GRAPE
The Automatic Parameter Estimation
Program for
 

Bill Majoros (bmajoros@tigr.org)
The Institute for Genomic Research




Introduction

GRAPE (GRadient Ascent Parameter Estimation) is the automatic training program for the ab initio eukaryotic gene finder GeneZilla.  The program uses gradient ascent optimization (also called "hill-climbing") to fine tune the parameters of the gene finder, as described in:

Majoros W. and Salzberg S.L. (2004) An empirical analysis of training protocols for probabilistic gene finders, BMC Bioinformatics 5:206.

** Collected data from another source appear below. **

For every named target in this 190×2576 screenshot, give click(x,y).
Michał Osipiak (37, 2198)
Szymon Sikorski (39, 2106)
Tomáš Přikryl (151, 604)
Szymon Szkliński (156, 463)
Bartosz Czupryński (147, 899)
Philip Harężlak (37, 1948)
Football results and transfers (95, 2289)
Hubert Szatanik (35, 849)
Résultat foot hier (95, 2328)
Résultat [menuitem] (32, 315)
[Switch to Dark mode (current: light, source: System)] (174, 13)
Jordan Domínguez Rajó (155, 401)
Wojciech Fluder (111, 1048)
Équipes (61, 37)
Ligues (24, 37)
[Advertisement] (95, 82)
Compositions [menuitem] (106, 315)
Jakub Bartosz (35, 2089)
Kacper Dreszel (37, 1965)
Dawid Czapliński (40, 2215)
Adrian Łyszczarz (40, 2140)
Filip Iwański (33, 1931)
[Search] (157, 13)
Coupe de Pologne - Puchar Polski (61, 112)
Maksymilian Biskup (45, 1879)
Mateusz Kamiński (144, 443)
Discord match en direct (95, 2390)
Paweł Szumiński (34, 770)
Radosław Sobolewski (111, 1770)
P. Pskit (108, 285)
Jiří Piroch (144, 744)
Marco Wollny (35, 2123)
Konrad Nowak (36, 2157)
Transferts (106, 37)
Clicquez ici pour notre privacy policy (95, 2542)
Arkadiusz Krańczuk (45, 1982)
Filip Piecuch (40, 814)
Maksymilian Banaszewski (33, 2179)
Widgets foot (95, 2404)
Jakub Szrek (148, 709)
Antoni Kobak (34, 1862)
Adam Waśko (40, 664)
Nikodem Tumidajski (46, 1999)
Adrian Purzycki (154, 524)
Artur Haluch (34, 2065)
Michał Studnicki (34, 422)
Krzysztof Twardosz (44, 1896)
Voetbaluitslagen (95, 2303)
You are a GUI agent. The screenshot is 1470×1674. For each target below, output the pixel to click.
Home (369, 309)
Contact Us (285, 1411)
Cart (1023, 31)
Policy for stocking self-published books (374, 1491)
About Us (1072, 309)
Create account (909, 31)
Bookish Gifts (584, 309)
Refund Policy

The procedure is illustrated schematically below:



The program works by iteratively refining the current parameters of the gene finder so as to incrementally improve accuracy on a set of test genes. The relative sizes of the training and test sets shown in the figure are suggestive only. Note that the final accuracy measurements on the test set should not be used for publication purposes, as this would constitute a form of post hoc prediction, and is therefore generally invalid for objective accuracy assessment.

The GRAPE program, being a research tool, is continually undergoing modifications.  Currently, the program is designed to optimize the following parameters:
Using GRAPE to optimize other parameters than these requires modifications to the GRAPE source code.  GRAPE is written in Perl and is provided as open-source software.  Modifications are welcome, as are contributions and enhancements to the continually evolving code base of the GeneZilla and GRAPE projects.  Contact bmajoros@tigr.org for information on contributing to the software development of these projects.

GRAPE is currently configured to process only a single isochore at a time.  If you wish to use the gene finder in multiple-isochore mode, you will have to apply GRAPE to each isochore separately; it is recommended that this be done in a separate directory for each isochore.

The usage statement for the program is:

GRAPE.pl <logfile.txt> <max-num-test-genes> <genome-GC-content> [-d]
         where -d = optimize exon duration distributions
               <genomic-GC-content> is between 0 and 1 (ex: 0.48)

Prerequisites:
  1) Must have training set in ./iso0-100.gff
  2) Must have test set in ./test.gff
  3) Must have contigs in ./iso0-100.fasta
  4) Run get-examples.pl iso0-100.gff iso0-100.fasta TAG,TGA,TAA notrim
  5) Run get-duration-distr.pl for each type of exon
     (and view results using xgraph to ensure smoothness)

The <logfile.txt> file will be overwritten by the program to contain a record of the optimization steps performed during hill-climbing. The <max-num-test-genes> places a limit on the number of test genes in order to accelerate the evaluation step of the hill-climbing procedure. <genome-GC-content> must be a real number between 0 and 1.  The prerequisites for running the program are given above. Information on performing these prerequisite steps can be found here.

A number of additional parameters are defined within the GRAPE program:

my $MIN_SAMPLE_SIZE=175;
my $EXON_POOLING_THRESHOLD=50;# we pool if fewer than this
my $FORCE_EXON_POOLING=1;     # always pool exons?
my $MAX_BWM_SAMPLE_SIZE=40;   # use BWM if <40, otherwise use WAM
my $MIN_NONCODING_MARGIN=10;  # min size for noncoding signal margin
my $MAX_NONCODING_MARGIN=45;  # max size for noncoding signal margin
my $MIN_CODING_MARGIN=0;      # min size for coding signal margin
my $MAX_CODING_MARGIN=10;     # max size for coding signal margin

BWM denotes a Binomial Weight Matrix, which utilizes a binomial test to decide whether to use background positional nucleotide frequencies in the presence of small sample sizes.

The GRAPE.pl program may take several hours to complete, depending on the hardware on which it is executed.  The result of running the program will be a grape.iso file and a set of corresponding *.cfg files and model files having extensions *.model and *.trans. The grape.iso file can be used directly by the GeneZilla program, though modifications to the path names may be necessary before deployment on another filesystem.